In 1229, Ferdinand III of Castile resumed his military campaigns against his Moorish neighbors that had been ongoing since 1224. In 1225, a previous attempt to capture the city resulted in failure when the combined forces of the Kingdom of Castile and the Taifa of Baeza withdrew due to a lack of proper siege equipment before the city's formidable defenses. In 1229, Ferdinand III commenced hostilities in the area around Jaén, taking the castle at Otíñar (which was a point of immense strategic significance if a siege of the city was to be undertaken) and pillaging the areas surrounding the city. Throughout 1229, Ferdinand III continued actions on the areas surrounding Jaén for his eventual siege, capturing strongpoints and preparing for his siege the following year.

The siege 

On 24 June, Ferdinand III of Castile who was by this time the King of Castile, commenced the formal siege on the city of Jaén with a determination to capture the city that had withstood his previous siege attempt five years previously. The siege of 1230 presented a greater challenge than the one in 1225 because the city defenses had been significantly improved by the ruling Taifa of Jayyān as they had expected further Castilian aggression. As a result, Ferdinand III required a much larger army to mount a definitive and decisive blow to the city.
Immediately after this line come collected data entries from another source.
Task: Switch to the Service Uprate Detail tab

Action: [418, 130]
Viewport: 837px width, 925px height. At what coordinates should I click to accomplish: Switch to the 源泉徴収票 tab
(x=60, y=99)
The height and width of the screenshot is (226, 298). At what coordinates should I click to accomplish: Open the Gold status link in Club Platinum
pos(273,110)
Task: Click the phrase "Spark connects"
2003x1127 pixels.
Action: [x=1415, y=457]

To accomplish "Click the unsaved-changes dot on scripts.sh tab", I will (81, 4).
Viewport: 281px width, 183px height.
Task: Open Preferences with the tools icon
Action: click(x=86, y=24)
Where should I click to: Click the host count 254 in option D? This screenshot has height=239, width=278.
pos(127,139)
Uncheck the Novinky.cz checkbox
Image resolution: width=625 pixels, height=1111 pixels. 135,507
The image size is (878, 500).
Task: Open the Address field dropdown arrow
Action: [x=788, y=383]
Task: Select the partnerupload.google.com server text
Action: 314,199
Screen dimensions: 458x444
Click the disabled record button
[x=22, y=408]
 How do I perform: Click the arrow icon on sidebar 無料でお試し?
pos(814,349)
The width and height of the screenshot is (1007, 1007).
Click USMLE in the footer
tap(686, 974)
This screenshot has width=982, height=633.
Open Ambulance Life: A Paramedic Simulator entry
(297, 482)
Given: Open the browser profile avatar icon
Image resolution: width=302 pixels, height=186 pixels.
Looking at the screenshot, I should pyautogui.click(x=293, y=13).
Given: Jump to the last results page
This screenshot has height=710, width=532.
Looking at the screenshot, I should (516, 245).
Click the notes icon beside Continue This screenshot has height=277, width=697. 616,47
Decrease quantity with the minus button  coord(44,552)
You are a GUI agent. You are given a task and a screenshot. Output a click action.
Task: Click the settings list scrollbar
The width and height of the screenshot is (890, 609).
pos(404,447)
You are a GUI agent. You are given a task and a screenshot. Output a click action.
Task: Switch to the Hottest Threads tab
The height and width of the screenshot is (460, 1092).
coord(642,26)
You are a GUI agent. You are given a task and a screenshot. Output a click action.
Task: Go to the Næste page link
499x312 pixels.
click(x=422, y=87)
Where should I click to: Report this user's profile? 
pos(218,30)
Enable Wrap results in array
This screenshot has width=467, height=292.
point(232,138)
According to the Chronicle of Ávila, the knights of Ávila, who formed a portion of the Castilian assault force, were positioned on the Cerro del Neveral (en: Neveral Hill) which was located directly in front of the castle walls. Their placement in this location was an apparent punishment for having arrived late to the city's previous siege five years before indicating an unforgiving temperament on the part of Ferdinand III. From this position, the knights of Ávila were harassed by the city's trebuchet defenses.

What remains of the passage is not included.